The thin line between a human and a patriot

- Asha Iyer Kumar Asha Iyer is a Dubai-based writer

My first reaction when I heard of India’s ‘surgical strikes’ against terror launch pads across the border was one of optimistic caution — that the scalpel would remove the thorns that have pricked us for long, while nursing a hope that the action will not amputate the leg and leave the innocents caught in between and on the periphery of a festering problem handicappe­d, or worse, dying. My first impulse soon after was to reach for my phone and touch base with the only Pakistani connection I have here, more to assure myself that the goings-on between the two countries will have no bearing on the equations between the two peoples living here, despite the widespread cheerleadi­ng on our side of the LOC and the collective consternat­ion on the other side.

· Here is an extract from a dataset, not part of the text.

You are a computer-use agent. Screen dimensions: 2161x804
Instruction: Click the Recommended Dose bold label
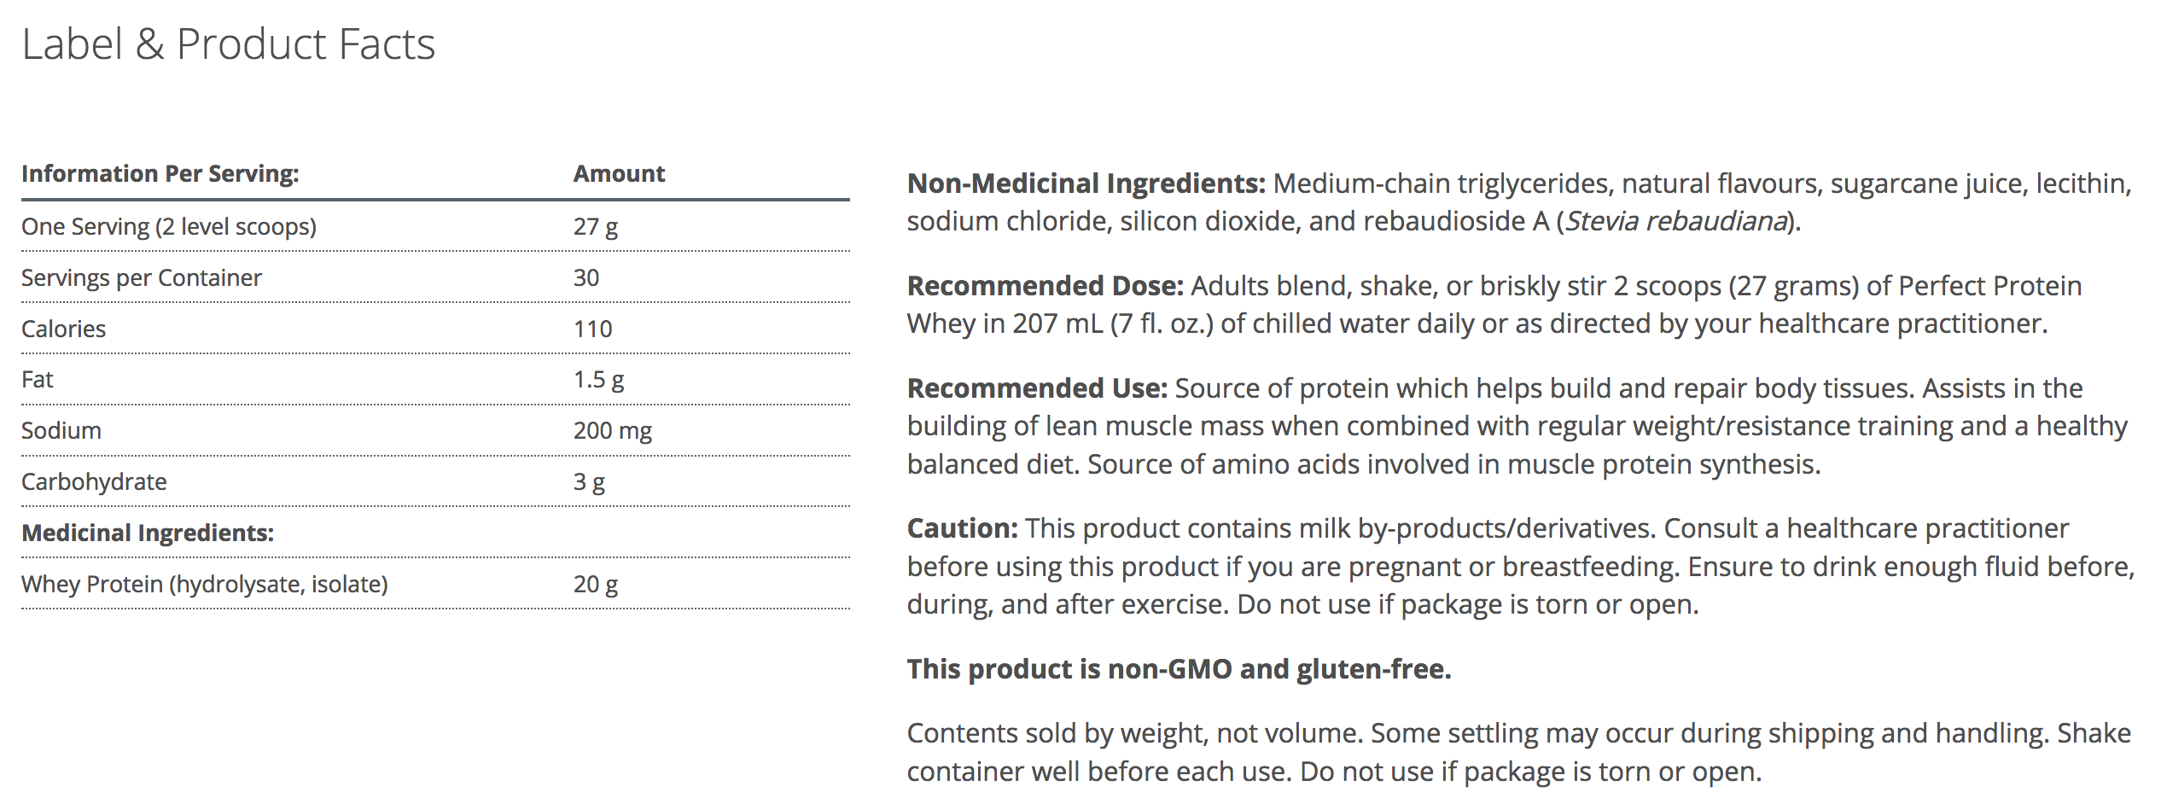click(1046, 286)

A Facebook post to this effect evoked lukewarm response, and expectedly so, for as an Indian, I was supposed to have exulted at the episode, worn my nationalis­m on my sleeve and punched my fist in the air. But the emotion that swept over me was ambiguous, like it must have been for scores of liberal minded Indians. I was pleased that we had ambushed a colony of bugs with satisfacto­ry results, yet even as I am writing this piece, I am keeping my fingers crossed and hoping against hope that this is all there is to it, that it was just a one night stand-off with no domino effects.

These are occasions when one’s personal notion of national love is put to severe test. It is pitted against one’s concept of universal good, and convention­al theories of nationalis­m begin to look perilous. It is not easy to hold a sentiment tangential to what a huge chunk of the population holds, no matter how benign it is purported to be. I am expected to be in line with popular feelings because that is what is deemed right in the given context, and expressing anything different it will invite derision.

How can I not hail the men who got the undesired persons with such clinical precision? Of course, I do. Regardless of which side of the line I belong, I salute all men who put every ounce of their lives and every whiff of their breath into sanitising the world of evil. There are no two ways about how one must feel about weeding out wickedness, but it worries me when the venom is directed

To see educated people subscribe to the enemy theory and portray the other side without exception, as deserving of sweeping punishment, is a pity

towards people who have nothing to do with the perpetrato­rs. My heart is leaden with woe when an offensive to root out a common menace is stoked by a sense of nationalis­m that splits than unites and divides people into them and us, our films and their actors, their rivers and our waters.

The real danger lies in this heightened frenzy that loses sight of the fact that the terrorists and their abettors are different from ordinary folks whose immediate concern is with earning a decent living and leading peaceful lives. To see even educated people subscribe to the enemy theory and portray the other side without exception, as deserving of sweeping punishment, is a pity. It hurts when hollering news anchors and conceited politician­s whip up negative passions, when jingoistic campaigns and false propaganda make people buy into the revenge rhetoric and the zealot in us fails to distinguis­h commoners from conspirato­rs, and we advertise our patriotism in the meanest ways.

As I write this from the food court in a mall, surrounded by people of various nationalit­ies, (many of whom are Pakistanis), I wonder if thoughts of enmity and hate even cross our minds. Or do they? We are an egalitaria­n mass of expatriate­s here, with concerns and cravings alike, fully conscious of our evenness as immigrant workers in a foreign land, many of whom are struggling to make ends meet, like the janitors and the waste collectors I see in the vicinity. We all have our national love, dignity and pride distinctly tucked in our consciousn­ess, but quintessen­tially we are colleagues and friends connected by a single human destiny, and separated only by our workstatio­ns. We are neighbours whose children play together in the common playground.

What happened at the LOC last week is spillover of historical errors and political manipulati­ons that is being exploited by vested interests. There are people caught in the middle to whom peace is still elusive and there are those on the periphery, like me, who still can’t determine what I am supposed to be first – a patriot or a humanist. The dilemma of having to choose between narrow individual preference­s and greater common good will remain forever. Yet, hope springs eternal that peace will prevail, for there is more that we commonly love and share than a disputed patch of land.